TRY IT → The data must be given again in full, with no line altered.
(EXTRACTED INFORMATION Opens)
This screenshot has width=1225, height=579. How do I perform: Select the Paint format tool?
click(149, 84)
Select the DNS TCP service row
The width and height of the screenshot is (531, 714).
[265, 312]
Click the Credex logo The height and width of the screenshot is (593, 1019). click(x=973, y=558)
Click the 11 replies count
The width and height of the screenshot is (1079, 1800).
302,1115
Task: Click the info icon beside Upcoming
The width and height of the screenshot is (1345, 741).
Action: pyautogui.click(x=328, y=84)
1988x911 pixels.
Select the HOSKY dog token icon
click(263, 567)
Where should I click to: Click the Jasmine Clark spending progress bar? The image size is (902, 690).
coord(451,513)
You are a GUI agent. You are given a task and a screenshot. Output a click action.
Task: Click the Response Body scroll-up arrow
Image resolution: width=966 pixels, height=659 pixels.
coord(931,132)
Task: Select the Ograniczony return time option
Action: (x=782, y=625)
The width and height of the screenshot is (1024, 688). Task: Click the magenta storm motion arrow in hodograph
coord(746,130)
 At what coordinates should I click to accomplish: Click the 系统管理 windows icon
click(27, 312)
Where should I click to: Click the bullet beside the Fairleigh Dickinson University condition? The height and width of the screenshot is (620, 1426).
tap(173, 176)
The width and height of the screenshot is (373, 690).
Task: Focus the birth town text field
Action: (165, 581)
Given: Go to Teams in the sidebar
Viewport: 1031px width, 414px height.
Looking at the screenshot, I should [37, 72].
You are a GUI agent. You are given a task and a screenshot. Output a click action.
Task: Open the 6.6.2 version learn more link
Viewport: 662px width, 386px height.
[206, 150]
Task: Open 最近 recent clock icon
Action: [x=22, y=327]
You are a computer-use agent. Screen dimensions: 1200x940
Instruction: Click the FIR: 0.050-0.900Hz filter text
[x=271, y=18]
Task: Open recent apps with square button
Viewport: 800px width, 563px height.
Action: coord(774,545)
(EXTRACTED INFORMATION Closes)
RESULT FOR THIS EXERCISE →
This screenshot has width=1225, height=579. How do I perform: Select the Paint format tool?
click(149, 84)
Select the DNS TCP service row
The width and height of the screenshot is (531, 714).
[265, 312]
Click the Credex logo The height and width of the screenshot is (593, 1019). click(x=973, y=558)
Click the 11 replies count
The width and height of the screenshot is (1079, 1800).
302,1115
Task: Click the info icon beside Upcoming
The width and height of the screenshot is (1345, 741).
Action: pyautogui.click(x=328, y=84)
1988x911 pixels.
Select the HOSKY dog token icon
click(263, 567)
Where should I click to: Click the Jasmine Clark spending progress bar? The image size is (902, 690).
coord(451,513)
You are a GUI agent. You are given a task and a screenshot. Output a click action.
Task: Click the Response Body scroll-up arrow
Image resolution: width=966 pixels, height=659 pixels.
coord(931,132)
Task: Select the Ograniczony return time option
Action: (x=782, y=625)
The width and height of the screenshot is (1024, 688). Task: Click the magenta storm motion arrow in hodograph
coord(746,130)
 At what coordinates should I click to accomplish: Click the 系统管理 windows icon
click(27, 312)
Where should I click to: Click the bullet beside the Fairleigh Dickinson University condition? The height and width of the screenshot is (620, 1426).
tap(173, 176)
The width and height of the screenshot is (373, 690).
Task: Focus the birth town text field
Action: (165, 581)
Given: Go to Teams in the sidebar
Viewport: 1031px width, 414px height.
Looking at the screenshot, I should [37, 72].
You are a GUI agent. You are given a task and a screenshot. Output a click action.
Task: Open the 6.6.2 version learn more link
Viewport: 662px width, 386px height.
[206, 150]
Task: Open 最近 recent clock icon
Action: [x=22, y=327]
You are a computer-use agent. Screen dimensions: 1200x940
Instruction: Click the FIR: 0.050-0.900Hz filter text
[x=271, y=18]
Task: Open recent apps with square button
Viewport: 800px width, 563px height.
Action: coord(774,545)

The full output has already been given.